After beginning with The Hunger Games in 2012, the tenth and (*prayers*) final film amongst the teens facing dystopian peril YA subgenre belongs to Maze Runner: The Death Cure. The Maze Runner films have always sat somewhere in the middle, never enjoying the cultural capital of The Hunger Games franchise, nor the career destroying banality of the Divergent trilogy. 20th Century Fox have also had the decency to adapt the third book in James Dashner’s trilogy into one final film instead of the tiresome and mercenary practice of making two for one.
Having escaped the maze they were forced into in The Maze Runner, and escaped the WCKD corporation for a rebel commune in The Scorch Trials, Thomas (Dylan O’Brien) and company were betrayed by Teresa (Kaya Scodelario). During the ambush close friend Minho (Ki Hong Lee) was captured and sent to the last remaining city on earth, dominated by WCKD and heavily protected. Thomas and Newt (Thomas Brodie-Sangster) vow to break into the city and escape with Minho, before retiring to a long distant sanctuary.
The trilogy now complete, I still don’t know what to make of the Maze Runner films. I’ve never connected to the overarching plot, but enjoyed the action scenes and occasionally the character interaction.
The enemies are spectacularly vulnerable for an almighty corporation, and have a shooting accuracy that would make a Stormtrooper blush. This does dampen the drama, especially in an audacious opening involving the heist of an entire train carriage. More terrifying are the infected humans, and the moral quandry at the heart of The Death Cure is should childhood be sacrificed at the chance to stop a disease devouring humanity.
It’s all magnificently staged by director Wes Ball. The CG shots of the city fit smoothly into its rugged boundaries, and the explosions pulsate the cinema. It’s all so well done you’re often tempted to ignore the million and one plot contrivances and just go along for the ride, as the best blockbusters do.

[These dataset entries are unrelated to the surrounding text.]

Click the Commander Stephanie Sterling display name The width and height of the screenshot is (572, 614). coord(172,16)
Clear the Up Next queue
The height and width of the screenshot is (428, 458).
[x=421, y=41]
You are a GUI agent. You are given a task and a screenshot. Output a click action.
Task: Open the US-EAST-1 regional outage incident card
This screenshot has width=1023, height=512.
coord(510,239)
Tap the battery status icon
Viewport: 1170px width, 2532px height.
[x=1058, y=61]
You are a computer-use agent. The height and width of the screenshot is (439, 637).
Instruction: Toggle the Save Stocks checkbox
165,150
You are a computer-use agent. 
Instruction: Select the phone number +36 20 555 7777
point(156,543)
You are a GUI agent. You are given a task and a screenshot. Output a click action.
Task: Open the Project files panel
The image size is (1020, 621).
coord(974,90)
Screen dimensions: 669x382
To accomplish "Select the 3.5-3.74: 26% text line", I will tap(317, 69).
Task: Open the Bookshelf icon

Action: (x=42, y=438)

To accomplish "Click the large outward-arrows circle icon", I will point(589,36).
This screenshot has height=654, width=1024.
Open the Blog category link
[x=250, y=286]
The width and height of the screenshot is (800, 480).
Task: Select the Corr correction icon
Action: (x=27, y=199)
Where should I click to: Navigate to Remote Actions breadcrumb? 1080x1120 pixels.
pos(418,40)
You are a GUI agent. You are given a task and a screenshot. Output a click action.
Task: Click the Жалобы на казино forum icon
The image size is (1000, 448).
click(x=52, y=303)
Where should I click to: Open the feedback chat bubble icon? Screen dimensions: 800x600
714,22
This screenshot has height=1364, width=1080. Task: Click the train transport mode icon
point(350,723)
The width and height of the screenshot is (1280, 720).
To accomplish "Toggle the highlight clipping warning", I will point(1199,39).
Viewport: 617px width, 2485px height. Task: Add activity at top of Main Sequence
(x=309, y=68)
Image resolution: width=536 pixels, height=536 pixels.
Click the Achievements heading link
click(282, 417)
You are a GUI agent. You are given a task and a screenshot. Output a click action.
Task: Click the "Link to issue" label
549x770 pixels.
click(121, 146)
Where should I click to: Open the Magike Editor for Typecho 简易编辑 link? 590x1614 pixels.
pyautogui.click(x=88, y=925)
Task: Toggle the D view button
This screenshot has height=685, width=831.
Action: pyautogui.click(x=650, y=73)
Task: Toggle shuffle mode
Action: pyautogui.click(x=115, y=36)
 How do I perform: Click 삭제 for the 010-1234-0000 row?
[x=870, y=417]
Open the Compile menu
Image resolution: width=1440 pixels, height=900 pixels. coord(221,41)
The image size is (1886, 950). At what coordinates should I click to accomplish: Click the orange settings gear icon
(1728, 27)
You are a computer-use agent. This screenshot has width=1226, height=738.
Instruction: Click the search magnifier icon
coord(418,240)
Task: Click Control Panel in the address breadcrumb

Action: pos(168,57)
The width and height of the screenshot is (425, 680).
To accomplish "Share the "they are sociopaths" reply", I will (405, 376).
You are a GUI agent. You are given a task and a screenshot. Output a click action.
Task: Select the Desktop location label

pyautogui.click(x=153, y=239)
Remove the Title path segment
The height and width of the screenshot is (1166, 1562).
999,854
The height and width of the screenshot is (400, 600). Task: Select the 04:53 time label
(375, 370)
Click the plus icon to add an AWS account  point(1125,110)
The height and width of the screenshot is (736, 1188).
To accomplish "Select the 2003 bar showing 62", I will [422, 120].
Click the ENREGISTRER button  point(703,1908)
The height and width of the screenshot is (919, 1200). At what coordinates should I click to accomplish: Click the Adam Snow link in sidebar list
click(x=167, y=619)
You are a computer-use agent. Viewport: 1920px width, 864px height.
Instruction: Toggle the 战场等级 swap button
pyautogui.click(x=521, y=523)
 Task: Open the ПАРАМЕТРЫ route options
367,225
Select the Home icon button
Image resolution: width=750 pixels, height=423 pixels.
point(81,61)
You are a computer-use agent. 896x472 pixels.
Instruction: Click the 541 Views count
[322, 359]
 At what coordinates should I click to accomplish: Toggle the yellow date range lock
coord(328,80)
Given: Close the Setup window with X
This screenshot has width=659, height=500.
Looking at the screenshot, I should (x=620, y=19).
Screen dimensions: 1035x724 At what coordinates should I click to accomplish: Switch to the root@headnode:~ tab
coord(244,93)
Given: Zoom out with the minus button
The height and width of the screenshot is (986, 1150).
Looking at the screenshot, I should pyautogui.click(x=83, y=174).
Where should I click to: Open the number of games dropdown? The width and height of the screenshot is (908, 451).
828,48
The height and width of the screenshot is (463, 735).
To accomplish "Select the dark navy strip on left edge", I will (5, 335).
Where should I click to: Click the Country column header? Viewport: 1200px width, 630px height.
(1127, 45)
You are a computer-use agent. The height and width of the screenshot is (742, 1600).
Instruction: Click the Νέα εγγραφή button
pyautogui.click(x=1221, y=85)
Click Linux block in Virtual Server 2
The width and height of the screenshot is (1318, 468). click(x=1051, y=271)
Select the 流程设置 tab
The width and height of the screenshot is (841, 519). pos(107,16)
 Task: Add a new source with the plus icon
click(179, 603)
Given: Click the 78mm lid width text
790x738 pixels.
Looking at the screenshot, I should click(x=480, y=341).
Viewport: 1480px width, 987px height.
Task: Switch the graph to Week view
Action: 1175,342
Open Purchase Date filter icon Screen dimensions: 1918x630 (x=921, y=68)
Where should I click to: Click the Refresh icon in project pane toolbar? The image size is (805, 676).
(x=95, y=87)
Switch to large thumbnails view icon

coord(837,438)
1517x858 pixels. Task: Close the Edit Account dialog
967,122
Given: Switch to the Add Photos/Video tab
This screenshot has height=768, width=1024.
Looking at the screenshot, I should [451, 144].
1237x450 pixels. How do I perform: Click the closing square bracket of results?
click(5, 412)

Will Poulter, who deserved a Best Suppporting Actor Oscar nomination for his recent performance in Detroit, returns to the franchise here. Poulter and his devilish eyebrows are always a pleasure to see on screen, though his return as Gally isn’t really justified and a sudden reconciliation with former archenemies is likewise rushed.
The dwellings beyond the walls, for the condemned not deemed worthy for urbanisation, has a rough steampunk element to it indebted to Mad Max. King of this jungle is Walton Goggins, having fun chewing up the scenery as the deformed Lawrence. A big deal is made of how impenetrable the main city is, making it a bit jarring when Gally can help Thomas and Newt slip past the walls with ease.
Aiden Gillen is at his best when his morals are murky and he’s playing people off against each other in the manner of Tommy Carcetti of The Wire or more famously Petyr ‘Littlefinger’ Bealish of Game of Thrones. He lacks the physicality to be an out and out baddie as he is here in The Death Cure, while his sneer and Irish lilt makes it all seem a bit campy.
I had seen both previous Maze Runner films at the cinema, and was astonished by how little had stayed in my memory. An injection of fear serum into a character early on in The Death Cure is a convenient moment for some flashbacks, though they left me almost more perplexed than before.
As the film progressed and I remembered snippets a divide I could not reconcile appeared; between a first film where these kids must undergo deathly and seemingly impossible challenges, and further two set in an apocalyptic future where they are the only hope for mankind’s salvation.
If these kids were so important, why was the WCKD corporation toying with their mortal souls for years? What experiment required them to have their memories wiped and placed in a maze while the human race was being decimated by this disease? I’m sure the real fans could educate me, but I can’t be the only person left in the dark after having seen the entire trilogy.
If you’ve seen, enjoyed and can remember the first two films in this trilogy, I’d recommend The Death Cure. Likewise, if you’re an unabashed fan of the simple entertainment found in teenagers facing mortal peril. If you fall into neither of those camps, Maze Runner: The Death Cure may just leave you confused and bewildered.